Your assignment -> With the pictures omitted, write out the entries that follow exactly as they stand.

[Data extracted from a collection]
-- Opening Marker --
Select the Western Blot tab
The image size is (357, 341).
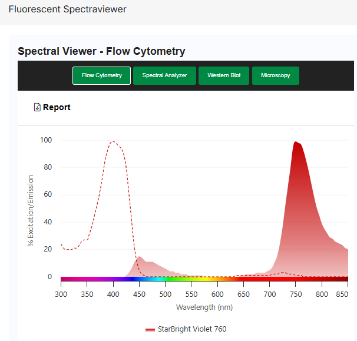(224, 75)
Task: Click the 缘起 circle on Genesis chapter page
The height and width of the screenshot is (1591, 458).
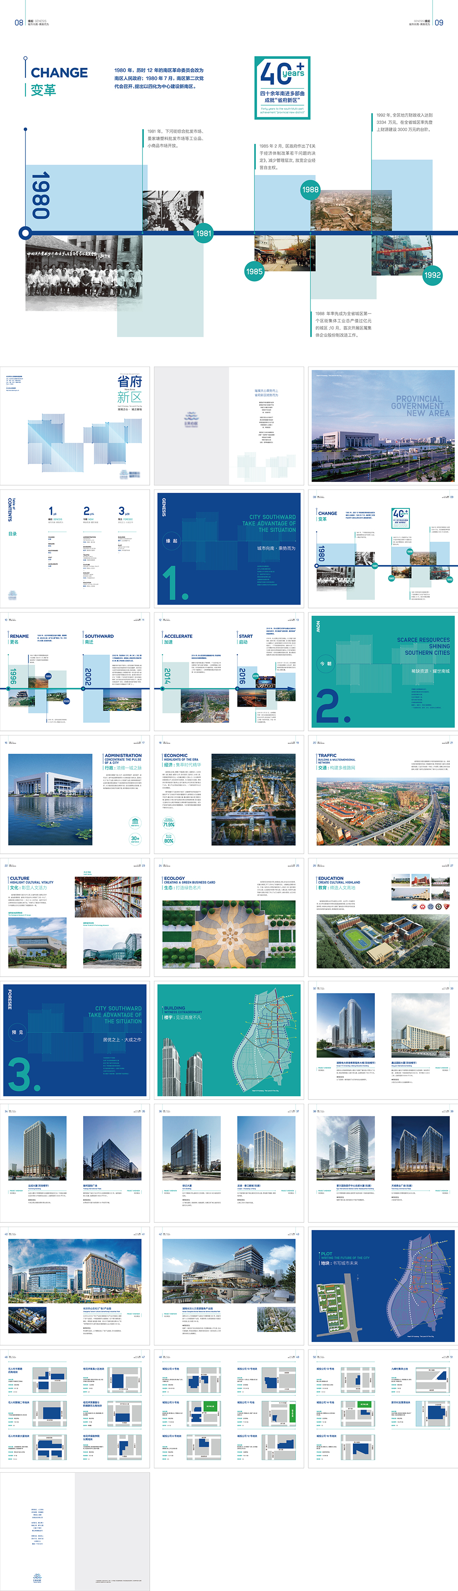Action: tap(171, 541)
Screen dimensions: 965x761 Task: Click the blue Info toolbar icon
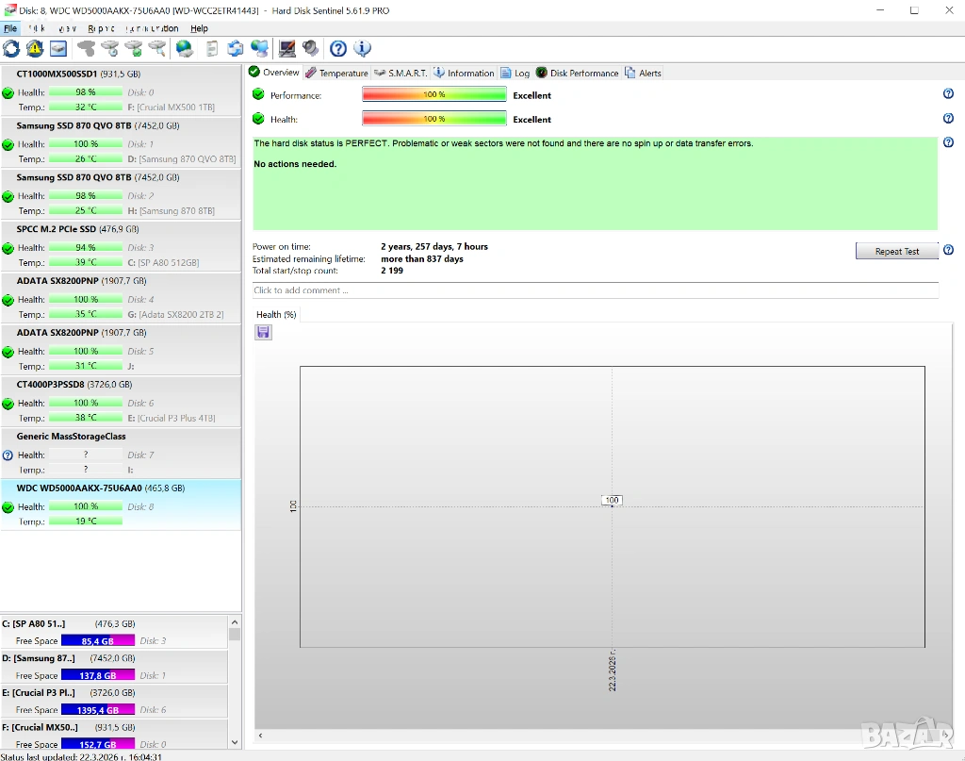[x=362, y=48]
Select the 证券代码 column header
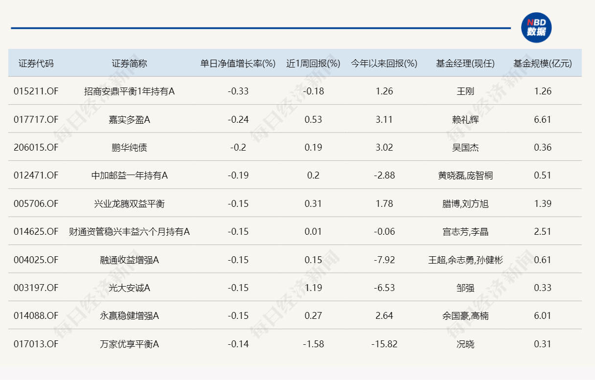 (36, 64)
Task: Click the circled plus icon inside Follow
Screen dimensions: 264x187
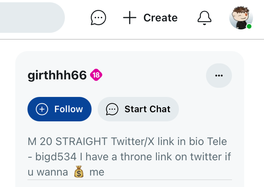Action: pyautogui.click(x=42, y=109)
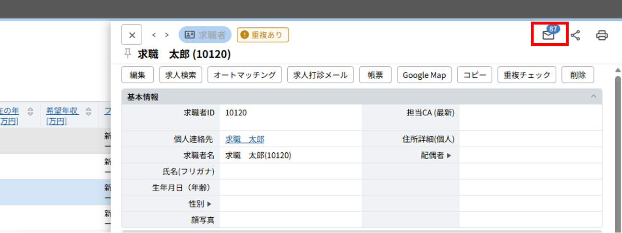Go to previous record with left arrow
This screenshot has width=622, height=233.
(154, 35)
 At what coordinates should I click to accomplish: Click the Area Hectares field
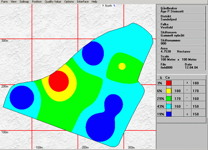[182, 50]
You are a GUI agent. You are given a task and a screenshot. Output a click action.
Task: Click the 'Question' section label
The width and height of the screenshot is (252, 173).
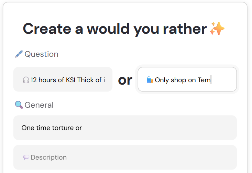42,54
-- Closing Marker --
Output for this task ->
Select the Western Blot tab
The image size is (357, 341).
(224, 75)
Task: Click the 缘起 circle on Genesis chapter page
The height and width of the screenshot is (1591, 458).
Action: tap(171, 541)
Screen dimensions: 965x761 Task: Click the blue Info toolbar icon
[x=362, y=48]
Select the 证券代码 column header
 (36, 64)
Task: Click the circled plus icon inside Follow
Screen dimensions: 264x187
Action: pyautogui.click(x=42, y=109)
Go to previous record with left arrow
This screenshot has width=622, height=233.
(154, 35)
 At what coordinates should I click to accomplish: Click the Area Hectares field
[182, 50]
You are a GUI agent. You are given a task and a screenshot. Output a click action.
Task: Click the 'Question' section label
The width and height of the screenshot is (252, 173).
42,54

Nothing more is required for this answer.